Nothing beyond the line containing "Task: Expand the More navigation dropdown" should be printed; print each line exactly from the first line of the listing below through it.
═════ SUPPLIED DATA
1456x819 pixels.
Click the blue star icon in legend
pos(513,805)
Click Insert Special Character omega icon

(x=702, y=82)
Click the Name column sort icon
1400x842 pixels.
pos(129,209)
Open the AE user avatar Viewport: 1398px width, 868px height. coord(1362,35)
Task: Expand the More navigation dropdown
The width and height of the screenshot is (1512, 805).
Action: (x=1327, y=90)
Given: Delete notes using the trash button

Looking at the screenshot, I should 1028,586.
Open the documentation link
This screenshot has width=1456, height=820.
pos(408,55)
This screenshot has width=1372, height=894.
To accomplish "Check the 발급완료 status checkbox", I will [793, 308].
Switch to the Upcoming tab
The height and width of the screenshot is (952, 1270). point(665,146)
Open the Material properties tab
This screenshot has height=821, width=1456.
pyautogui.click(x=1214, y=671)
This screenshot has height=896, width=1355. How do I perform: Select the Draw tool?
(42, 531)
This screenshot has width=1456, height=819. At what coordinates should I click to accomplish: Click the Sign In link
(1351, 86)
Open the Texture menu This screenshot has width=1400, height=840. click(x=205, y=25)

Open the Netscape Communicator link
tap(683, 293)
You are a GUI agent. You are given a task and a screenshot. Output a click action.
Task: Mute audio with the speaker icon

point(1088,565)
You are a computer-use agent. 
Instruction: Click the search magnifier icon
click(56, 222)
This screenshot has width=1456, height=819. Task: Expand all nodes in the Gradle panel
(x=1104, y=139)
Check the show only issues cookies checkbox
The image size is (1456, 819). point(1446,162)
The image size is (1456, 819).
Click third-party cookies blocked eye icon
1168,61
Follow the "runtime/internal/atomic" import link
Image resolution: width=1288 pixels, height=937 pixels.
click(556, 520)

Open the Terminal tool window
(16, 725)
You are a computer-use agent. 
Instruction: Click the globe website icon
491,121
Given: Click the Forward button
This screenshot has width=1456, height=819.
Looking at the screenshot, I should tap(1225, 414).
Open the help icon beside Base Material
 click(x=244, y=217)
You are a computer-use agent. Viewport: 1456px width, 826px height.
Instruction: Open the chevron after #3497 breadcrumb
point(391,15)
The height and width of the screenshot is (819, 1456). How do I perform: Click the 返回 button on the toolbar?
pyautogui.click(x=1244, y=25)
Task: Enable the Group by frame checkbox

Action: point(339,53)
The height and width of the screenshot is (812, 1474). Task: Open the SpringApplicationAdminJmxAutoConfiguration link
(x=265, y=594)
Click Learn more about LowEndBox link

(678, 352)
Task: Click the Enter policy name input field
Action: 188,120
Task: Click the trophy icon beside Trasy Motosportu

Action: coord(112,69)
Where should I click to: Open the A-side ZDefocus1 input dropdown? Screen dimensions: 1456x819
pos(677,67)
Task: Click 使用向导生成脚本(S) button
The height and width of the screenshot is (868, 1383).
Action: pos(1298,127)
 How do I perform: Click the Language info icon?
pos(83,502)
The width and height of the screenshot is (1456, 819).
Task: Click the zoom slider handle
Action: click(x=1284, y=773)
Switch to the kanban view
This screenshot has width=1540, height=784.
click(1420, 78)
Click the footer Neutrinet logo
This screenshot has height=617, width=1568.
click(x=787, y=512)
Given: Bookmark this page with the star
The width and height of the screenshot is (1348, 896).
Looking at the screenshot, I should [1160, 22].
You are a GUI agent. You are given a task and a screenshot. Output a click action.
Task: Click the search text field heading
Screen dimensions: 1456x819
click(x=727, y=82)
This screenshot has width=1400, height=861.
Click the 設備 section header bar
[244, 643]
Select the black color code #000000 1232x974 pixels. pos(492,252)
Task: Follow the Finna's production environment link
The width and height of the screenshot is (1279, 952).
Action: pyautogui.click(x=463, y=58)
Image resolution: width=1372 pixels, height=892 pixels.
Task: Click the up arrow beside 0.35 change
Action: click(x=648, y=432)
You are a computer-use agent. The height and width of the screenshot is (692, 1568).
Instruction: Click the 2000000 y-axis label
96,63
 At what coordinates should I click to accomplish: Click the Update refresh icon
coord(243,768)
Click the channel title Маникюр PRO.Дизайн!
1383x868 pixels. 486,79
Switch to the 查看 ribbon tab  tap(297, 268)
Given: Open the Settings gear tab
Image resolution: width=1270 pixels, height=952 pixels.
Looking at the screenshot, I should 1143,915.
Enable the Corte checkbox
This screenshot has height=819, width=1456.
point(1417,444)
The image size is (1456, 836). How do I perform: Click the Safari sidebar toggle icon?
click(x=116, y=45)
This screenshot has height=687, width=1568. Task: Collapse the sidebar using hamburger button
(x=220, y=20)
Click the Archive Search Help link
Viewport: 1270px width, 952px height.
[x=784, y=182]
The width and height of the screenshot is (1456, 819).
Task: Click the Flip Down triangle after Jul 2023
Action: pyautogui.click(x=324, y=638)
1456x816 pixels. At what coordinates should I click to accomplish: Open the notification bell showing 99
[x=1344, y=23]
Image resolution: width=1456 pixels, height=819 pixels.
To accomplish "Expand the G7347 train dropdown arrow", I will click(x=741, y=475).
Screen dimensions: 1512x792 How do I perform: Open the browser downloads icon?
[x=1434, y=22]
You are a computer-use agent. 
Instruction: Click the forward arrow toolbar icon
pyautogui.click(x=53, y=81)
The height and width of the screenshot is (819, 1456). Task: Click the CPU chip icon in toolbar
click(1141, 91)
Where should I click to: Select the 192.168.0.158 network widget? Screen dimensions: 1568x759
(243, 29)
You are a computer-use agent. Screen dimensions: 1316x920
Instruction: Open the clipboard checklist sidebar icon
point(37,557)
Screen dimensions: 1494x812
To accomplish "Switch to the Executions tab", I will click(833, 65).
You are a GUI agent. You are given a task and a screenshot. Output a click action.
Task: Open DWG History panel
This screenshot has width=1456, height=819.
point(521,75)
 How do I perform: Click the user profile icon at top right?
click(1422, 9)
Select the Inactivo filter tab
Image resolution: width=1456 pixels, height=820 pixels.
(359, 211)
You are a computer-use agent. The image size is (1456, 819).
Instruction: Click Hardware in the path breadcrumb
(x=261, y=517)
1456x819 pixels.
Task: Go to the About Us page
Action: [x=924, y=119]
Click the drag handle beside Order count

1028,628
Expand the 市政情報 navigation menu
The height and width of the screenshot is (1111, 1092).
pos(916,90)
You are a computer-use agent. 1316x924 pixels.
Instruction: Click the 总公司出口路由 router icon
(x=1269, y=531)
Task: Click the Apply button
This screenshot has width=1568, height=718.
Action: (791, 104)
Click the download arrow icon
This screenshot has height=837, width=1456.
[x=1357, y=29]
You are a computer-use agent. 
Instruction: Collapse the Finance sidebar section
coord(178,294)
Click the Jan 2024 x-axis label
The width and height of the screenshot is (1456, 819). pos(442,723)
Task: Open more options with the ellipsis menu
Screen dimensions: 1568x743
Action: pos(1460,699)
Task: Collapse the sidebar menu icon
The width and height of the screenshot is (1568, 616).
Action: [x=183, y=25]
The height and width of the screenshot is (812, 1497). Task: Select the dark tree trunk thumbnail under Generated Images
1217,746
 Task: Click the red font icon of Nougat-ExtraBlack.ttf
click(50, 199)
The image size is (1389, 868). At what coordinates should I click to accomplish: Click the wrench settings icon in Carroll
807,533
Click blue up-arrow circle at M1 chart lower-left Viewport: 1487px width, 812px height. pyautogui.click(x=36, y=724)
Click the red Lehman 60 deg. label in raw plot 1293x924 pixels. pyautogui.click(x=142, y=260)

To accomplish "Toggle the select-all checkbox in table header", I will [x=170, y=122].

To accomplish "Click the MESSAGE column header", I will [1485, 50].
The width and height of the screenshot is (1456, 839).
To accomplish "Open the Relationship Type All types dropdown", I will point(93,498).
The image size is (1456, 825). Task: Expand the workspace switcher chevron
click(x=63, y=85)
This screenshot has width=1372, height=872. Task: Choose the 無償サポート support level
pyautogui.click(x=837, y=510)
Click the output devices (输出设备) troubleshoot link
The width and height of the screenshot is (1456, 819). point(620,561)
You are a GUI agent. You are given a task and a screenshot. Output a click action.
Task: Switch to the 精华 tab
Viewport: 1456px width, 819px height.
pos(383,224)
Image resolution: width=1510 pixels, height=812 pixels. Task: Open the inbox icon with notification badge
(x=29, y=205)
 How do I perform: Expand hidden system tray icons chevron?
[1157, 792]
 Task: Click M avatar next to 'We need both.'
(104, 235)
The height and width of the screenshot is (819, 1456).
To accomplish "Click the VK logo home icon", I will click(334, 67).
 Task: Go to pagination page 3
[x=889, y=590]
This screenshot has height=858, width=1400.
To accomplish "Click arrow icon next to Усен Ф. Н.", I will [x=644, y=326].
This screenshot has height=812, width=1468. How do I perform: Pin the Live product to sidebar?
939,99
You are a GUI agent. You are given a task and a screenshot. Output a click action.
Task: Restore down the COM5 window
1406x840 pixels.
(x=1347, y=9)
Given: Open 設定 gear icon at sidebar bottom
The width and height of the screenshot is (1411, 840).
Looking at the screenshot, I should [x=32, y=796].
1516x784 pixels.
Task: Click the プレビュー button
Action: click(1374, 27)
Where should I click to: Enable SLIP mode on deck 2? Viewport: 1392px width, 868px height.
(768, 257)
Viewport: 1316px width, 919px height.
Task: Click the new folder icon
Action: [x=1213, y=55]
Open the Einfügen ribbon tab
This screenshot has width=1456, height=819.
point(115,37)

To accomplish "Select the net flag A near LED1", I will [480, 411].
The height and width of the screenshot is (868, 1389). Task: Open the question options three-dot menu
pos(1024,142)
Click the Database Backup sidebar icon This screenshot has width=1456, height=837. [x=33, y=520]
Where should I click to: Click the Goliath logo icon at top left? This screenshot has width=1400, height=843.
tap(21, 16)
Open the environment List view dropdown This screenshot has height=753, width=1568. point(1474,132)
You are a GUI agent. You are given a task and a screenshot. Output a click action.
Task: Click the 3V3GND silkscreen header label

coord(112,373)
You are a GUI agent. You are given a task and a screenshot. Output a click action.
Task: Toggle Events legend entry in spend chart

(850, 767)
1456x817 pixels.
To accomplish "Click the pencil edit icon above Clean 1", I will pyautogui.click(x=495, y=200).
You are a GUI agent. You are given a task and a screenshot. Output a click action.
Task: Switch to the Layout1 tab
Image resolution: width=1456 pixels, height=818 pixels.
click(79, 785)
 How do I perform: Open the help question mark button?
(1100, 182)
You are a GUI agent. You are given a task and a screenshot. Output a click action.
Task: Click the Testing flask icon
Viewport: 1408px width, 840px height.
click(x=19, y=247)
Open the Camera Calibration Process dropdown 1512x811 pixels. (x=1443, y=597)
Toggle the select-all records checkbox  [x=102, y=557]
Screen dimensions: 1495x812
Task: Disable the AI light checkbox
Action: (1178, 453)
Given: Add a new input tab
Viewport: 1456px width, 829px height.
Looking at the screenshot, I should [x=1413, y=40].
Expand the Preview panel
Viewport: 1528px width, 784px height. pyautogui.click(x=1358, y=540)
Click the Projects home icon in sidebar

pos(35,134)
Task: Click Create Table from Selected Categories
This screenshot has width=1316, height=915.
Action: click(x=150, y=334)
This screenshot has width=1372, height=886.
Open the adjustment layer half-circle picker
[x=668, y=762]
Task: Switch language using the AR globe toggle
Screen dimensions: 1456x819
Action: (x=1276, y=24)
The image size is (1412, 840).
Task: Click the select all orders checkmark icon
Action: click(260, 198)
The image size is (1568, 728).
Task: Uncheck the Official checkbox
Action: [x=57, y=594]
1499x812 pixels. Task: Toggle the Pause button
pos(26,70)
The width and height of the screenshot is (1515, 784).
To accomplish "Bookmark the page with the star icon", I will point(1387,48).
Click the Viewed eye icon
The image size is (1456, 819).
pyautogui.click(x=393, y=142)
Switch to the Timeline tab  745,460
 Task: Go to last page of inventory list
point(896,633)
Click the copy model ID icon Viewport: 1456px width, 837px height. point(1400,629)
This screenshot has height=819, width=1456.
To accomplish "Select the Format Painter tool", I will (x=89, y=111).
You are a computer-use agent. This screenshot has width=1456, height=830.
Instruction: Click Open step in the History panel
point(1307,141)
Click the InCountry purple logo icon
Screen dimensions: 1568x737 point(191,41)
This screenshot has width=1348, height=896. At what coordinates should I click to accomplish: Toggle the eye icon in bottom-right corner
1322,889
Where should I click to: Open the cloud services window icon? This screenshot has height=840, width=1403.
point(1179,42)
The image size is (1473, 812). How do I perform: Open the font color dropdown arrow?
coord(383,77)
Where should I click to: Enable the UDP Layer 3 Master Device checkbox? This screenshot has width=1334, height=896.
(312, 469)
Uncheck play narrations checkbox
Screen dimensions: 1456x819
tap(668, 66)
══════════
RESULT OF THE EXERCISE ->
1456x819 pixels.
Click the blue star icon in legend
pos(513,805)
Click Insert Special Character omega icon

(x=702, y=82)
Click the Name column sort icon
1400x842 pixels.
pos(129,209)
Open the AE user avatar Viewport: 1398px width, 868px height. coord(1362,35)
Task: Expand the More navigation dropdown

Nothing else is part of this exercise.